Sua paz me inundava de compreensão. Sentia-me como se fosse algo assim como uma pluma, leve, sem peso físico ou psicológico. Não sentia meu corpo, eu não tinha corpo. Sentia-me como uma pequena “bola de luz” que flutuava.

Suas lições mataram meus medos sem dilatar excessivamente a coragem. Mediu meus sentimentos e equilibrou meus atos e pensamentos. Mostrou-me que ser justo era uma questão de vital importância e jamais deveria ser influenciado exteriormente, pois dentro de cada um existem as medidas exatas que coordenam os atos que o tempo se encarrega de endossar.

“ – Olhe para o mundo, mas não julgue o mundo, pois dentro de você existe outro igualzinho ao que está fora. Se o primeiro parecer errado, conserte o segundo e verá que modificou também o outro.
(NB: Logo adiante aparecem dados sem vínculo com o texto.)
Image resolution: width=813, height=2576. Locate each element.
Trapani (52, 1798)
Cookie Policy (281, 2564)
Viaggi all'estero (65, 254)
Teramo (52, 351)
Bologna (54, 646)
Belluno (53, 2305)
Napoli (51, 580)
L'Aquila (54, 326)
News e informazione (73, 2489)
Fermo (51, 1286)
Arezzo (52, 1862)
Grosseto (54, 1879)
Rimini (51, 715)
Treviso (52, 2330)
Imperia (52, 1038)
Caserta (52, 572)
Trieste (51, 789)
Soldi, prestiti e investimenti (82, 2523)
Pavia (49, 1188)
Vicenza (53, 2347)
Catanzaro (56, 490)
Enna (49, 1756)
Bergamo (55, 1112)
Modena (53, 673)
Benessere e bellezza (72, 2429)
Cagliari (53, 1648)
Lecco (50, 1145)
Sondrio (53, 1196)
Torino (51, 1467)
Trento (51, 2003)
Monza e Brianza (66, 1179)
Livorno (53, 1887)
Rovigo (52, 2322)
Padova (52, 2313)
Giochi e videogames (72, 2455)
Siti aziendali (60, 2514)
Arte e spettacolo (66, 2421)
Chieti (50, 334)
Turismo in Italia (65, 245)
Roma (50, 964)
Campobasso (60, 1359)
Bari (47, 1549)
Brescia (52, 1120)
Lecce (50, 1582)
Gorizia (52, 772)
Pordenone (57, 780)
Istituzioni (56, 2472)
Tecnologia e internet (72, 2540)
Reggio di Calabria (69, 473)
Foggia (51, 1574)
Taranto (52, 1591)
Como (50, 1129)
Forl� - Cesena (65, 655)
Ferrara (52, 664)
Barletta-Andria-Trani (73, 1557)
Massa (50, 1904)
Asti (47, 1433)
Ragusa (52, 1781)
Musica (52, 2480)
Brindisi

Agora, quando houver erro no exterior, proclame o acerto, lute e morra por ele”.

Apesar das profundas analogias, minha mente captava com perfeito entendimento de significados.

“– Olhar dentro das pessoas através dos olhos não é um crime, pois só consegue isso quem estiver puro de sentimentos, como uma criança normal. Se sua mão estiver sempre “limpa”, você poderá sempre tocar o coração do seu próximo. Siga seu caminho no tempo, sem medo de olhar em qualquer direção. Estaremos sempre juntos, embora fisicamente separados. Seremos UM só, como um só seremos todos um dia”.

Suas palavras andavam pelos meus pensamentos, trazidas pelos meus ouvidos, pelos meus olhos, pelo meu tato, olfato, enfim por tudo em mim que pudesse estar alerta para viver aquele momento.

O eco de suas palavras ainda visita meus ouvidos, mesmo depois de ter acordado, levantado e retornado às atribulações do cotidiano.